§ **Problem to solve**: Reproduce every one of the following rows verbatim, from the first to the last.

━━ Given data ━━

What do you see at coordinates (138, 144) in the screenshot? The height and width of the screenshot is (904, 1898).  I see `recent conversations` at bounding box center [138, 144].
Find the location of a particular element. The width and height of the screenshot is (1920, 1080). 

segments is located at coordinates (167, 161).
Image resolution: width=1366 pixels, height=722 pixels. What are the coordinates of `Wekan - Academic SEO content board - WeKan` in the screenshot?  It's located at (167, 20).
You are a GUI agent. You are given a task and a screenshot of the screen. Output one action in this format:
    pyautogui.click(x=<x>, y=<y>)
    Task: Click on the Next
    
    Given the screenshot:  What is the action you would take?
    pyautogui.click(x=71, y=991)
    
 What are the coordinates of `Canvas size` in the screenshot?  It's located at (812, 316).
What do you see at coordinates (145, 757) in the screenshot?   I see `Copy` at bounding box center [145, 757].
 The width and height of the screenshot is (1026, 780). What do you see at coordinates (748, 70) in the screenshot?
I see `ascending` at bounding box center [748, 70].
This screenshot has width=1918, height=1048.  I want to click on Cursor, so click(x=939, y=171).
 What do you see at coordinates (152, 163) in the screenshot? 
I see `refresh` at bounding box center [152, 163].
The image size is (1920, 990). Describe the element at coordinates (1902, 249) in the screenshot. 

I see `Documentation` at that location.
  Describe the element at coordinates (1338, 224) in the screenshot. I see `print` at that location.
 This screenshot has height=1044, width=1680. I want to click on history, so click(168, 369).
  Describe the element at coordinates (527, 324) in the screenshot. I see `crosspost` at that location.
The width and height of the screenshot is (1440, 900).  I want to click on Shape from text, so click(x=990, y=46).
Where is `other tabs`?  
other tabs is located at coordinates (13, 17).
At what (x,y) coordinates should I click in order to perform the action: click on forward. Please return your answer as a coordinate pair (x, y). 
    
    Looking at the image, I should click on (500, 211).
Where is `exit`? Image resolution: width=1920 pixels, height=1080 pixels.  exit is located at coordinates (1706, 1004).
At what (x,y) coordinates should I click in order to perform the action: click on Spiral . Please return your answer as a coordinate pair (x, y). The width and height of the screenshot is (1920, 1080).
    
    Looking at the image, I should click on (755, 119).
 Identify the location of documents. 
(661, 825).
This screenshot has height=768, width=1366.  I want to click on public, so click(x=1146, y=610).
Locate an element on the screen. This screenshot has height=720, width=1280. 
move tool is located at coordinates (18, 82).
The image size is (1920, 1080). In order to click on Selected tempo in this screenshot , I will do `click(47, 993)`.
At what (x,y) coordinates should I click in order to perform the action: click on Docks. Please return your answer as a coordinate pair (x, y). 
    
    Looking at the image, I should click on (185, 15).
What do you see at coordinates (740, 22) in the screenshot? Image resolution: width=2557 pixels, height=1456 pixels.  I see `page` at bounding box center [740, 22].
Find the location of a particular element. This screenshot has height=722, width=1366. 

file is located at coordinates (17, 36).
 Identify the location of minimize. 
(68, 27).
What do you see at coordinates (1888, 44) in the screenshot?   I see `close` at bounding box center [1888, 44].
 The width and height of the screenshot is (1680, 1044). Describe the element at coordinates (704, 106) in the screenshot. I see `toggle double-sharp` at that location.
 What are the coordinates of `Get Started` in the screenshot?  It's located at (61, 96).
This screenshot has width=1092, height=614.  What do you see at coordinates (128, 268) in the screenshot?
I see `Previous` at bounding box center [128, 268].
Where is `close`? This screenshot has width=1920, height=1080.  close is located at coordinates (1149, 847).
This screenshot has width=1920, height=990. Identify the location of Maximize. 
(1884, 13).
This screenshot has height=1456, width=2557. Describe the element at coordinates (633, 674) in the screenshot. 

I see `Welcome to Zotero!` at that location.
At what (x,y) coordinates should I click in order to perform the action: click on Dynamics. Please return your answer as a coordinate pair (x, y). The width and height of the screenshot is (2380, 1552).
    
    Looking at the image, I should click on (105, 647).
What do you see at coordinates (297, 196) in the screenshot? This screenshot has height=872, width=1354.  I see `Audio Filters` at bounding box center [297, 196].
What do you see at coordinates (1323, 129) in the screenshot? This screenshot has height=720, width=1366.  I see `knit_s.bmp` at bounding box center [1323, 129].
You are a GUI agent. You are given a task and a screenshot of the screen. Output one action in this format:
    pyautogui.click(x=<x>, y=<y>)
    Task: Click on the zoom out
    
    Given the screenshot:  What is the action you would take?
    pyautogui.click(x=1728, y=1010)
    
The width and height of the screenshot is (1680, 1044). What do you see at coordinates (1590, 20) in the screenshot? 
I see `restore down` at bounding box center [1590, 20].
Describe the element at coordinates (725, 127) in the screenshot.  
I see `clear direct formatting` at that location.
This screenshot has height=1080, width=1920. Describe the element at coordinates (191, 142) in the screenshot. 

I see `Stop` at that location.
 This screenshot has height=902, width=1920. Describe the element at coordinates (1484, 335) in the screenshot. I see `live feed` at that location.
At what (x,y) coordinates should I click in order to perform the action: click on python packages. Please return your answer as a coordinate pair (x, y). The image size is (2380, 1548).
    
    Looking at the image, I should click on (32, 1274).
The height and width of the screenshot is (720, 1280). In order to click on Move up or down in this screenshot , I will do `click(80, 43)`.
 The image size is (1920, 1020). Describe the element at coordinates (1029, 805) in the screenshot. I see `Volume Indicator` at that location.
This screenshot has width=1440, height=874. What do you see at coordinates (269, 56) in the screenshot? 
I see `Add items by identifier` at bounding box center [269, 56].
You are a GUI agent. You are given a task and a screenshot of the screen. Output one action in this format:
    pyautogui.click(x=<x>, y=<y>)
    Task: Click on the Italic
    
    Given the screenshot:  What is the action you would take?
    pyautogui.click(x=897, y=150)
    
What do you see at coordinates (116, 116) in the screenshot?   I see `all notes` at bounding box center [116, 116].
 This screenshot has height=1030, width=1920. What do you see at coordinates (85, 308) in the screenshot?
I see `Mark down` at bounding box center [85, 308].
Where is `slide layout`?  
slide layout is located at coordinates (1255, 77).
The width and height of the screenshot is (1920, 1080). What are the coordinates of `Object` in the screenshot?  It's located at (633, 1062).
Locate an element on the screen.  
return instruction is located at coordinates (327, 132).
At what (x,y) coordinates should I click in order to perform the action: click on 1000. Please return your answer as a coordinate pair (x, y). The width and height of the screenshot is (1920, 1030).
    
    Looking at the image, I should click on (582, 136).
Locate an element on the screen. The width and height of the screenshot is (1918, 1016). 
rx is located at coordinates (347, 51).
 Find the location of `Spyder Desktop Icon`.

━━━

§ **Finished task**:
What do you see at coordinates (138, 144) in the screenshot? The height and width of the screenshot is (904, 1898).  I see `recent conversations` at bounding box center [138, 144].
Find the location of a particular element. The width and height of the screenshot is (1920, 1080). 

segments is located at coordinates (167, 161).
Image resolution: width=1366 pixels, height=722 pixels. What are the coordinates of `Wekan - Academic SEO content board - WeKan` in the screenshot?  It's located at (167, 20).
You are a GUI agent. You are given a task and a screenshot of the screen. Output one action in this format:
    pyautogui.click(x=<x>, y=<y>)
    Task: Click on the Next
    
    Given the screenshot:  What is the action you would take?
    pyautogui.click(x=71, y=991)
    
 What are the coordinates of `Canvas size` in the screenshot?  It's located at (812, 316).
What do you see at coordinates (145, 757) in the screenshot?   I see `Copy` at bounding box center [145, 757].
 The width and height of the screenshot is (1026, 780). What do you see at coordinates (748, 70) in the screenshot?
I see `ascending` at bounding box center [748, 70].
This screenshot has width=1918, height=1048.  I want to click on Cursor, so click(x=939, y=171).
 What do you see at coordinates (152, 163) in the screenshot? 
I see `refresh` at bounding box center [152, 163].
The image size is (1920, 990). Describe the element at coordinates (1902, 249) in the screenshot. 

I see `Documentation` at that location.
  Describe the element at coordinates (1338, 224) in the screenshot. I see `print` at that location.
 This screenshot has height=1044, width=1680. I want to click on history, so click(168, 369).
  Describe the element at coordinates (527, 324) in the screenshot. I see `crosspost` at that location.
The width and height of the screenshot is (1440, 900).  I want to click on Shape from text, so click(x=990, y=46).
Where is `other tabs`?  
other tabs is located at coordinates (13, 17).
At what (x,y) coordinates should I click in order to perform the action: click on forward. Please return your answer as a coordinate pair (x, y). 
    
    Looking at the image, I should click on (500, 211).
Where is `exit`? Image resolution: width=1920 pixels, height=1080 pixels.  exit is located at coordinates (1706, 1004).
At what (x,y) coordinates should I click in order to perform the action: click on Spiral . Please return your answer as a coordinate pair (x, y). The width and height of the screenshot is (1920, 1080).
    
    Looking at the image, I should click on (755, 119).
 Identify the location of documents. 
(661, 825).
This screenshot has height=768, width=1366.  I want to click on public, so click(x=1146, y=610).
Locate an element on the screen. This screenshot has height=720, width=1280. 
move tool is located at coordinates (18, 82).
The image size is (1920, 1080). In order to click on Selected tempo in this screenshot , I will do `click(47, 993)`.
At what (x,y) coordinates should I click in order to perform the action: click on Docks. Please return your answer as a coordinate pair (x, y). 
    
    Looking at the image, I should click on (185, 15).
What do you see at coordinates (740, 22) in the screenshot? Image resolution: width=2557 pixels, height=1456 pixels.  I see `page` at bounding box center [740, 22].
Find the location of a particular element. This screenshot has height=722, width=1366. 

file is located at coordinates (17, 36).
 Identify the location of minimize. 
(68, 27).
What do you see at coordinates (1888, 44) in the screenshot?   I see `close` at bounding box center [1888, 44].
 The width and height of the screenshot is (1680, 1044). Describe the element at coordinates (704, 106) in the screenshot. I see `toggle double-sharp` at that location.
 What are the coordinates of `Get Started` in the screenshot?  It's located at (61, 96).
This screenshot has width=1092, height=614.  What do you see at coordinates (128, 268) in the screenshot?
I see `Previous` at bounding box center [128, 268].
Where is `close`? This screenshot has width=1920, height=1080.  close is located at coordinates (1149, 847).
This screenshot has width=1920, height=990. Identify the location of Maximize. 
(1884, 13).
This screenshot has height=1456, width=2557. Describe the element at coordinates (633, 674) in the screenshot. 

I see `Welcome to Zotero!` at that location.
At what (x,y) coordinates should I click in order to perform the action: click on Dynamics. Please return your answer as a coordinate pair (x, y). The width and height of the screenshot is (2380, 1552).
    
    Looking at the image, I should click on (105, 647).
What do you see at coordinates (297, 196) in the screenshot? This screenshot has height=872, width=1354.  I see `Audio Filters` at bounding box center [297, 196].
What do you see at coordinates (1323, 129) in the screenshot? This screenshot has height=720, width=1366.  I see `knit_s.bmp` at bounding box center [1323, 129].
You are a GUI agent. You are given a task and a screenshot of the screen. Output one action in this format:
    pyautogui.click(x=<x>, y=<y>)
    Task: Click on the zoom out
    
    Given the screenshot:  What is the action you would take?
    pyautogui.click(x=1728, y=1010)
    
The width and height of the screenshot is (1680, 1044). What do you see at coordinates (1590, 20) in the screenshot? 
I see `restore down` at bounding box center [1590, 20].
Describe the element at coordinates (725, 127) in the screenshot.  
I see `clear direct formatting` at that location.
This screenshot has height=1080, width=1920. Describe the element at coordinates (191, 142) in the screenshot. 

I see `Stop` at that location.
 This screenshot has height=902, width=1920. Describe the element at coordinates (1484, 335) in the screenshot. I see `live feed` at that location.
At what (x,y) coordinates should I click in order to perform the action: click on python packages. Please return your answer as a coordinate pair (x, y). The image size is (2380, 1548).
    
    Looking at the image, I should click on (32, 1274).
The height and width of the screenshot is (720, 1280). In order to click on Move up or down in this screenshot , I will do `click(80, 43)`.
 The image size is (1920, 1020). Describe the element at coordinates (1029, 805) in the screenshot. I see `Volume Indicator` at that location.
This screenshot has width=1440, height=874. What do you see at coordinates (269, 56) in the screenshot? 
I see `Add items by identifier` at bounding box center [269, 56].
You are a GUI agent. You are given a task and a screenshot of the screen. Output one action in this format:
    pyautogui.click(x=<x>, y=<y>)
    Task: Click on the Italic
    
    Given the screenshot:  What is the action you would take?
    pyautogui.click(x=897, y=150)
    
What do you see at coordinates (116, 116) in the screenshot?   I see `all notes` at bounding box center [116, 116].
 This screenshot has height=1030, width=1920. What do you see at coordinates (85, 308) in the screenshot?
I see `Mark down` at bounding box center [85, 308].
Where is `slide layout`?  
slide layout is located at coordinates (1255, 77).
The width and height of the screenshot is (1920, 1080). What are the coordinates of `Object` in the screenshot?  It's located at (633, 1062).
Locate an element on the screen.  
return instruction is located at coordinates (327, 132).
At what (x,y) coordinates should I click in order to perform the action: click on 1000. Please return your answer as a coordinate pair (x, y). The width and height of the screenshot is (1920, 1030).
    
    Looking at the image, I should click on (582, 136).
Locate an element on the screen. The width and height of the screenshot is (1918, 1016). 
rx is located at coordinates (347, 51).
 Find the location of `Spyder Desktop Icon`.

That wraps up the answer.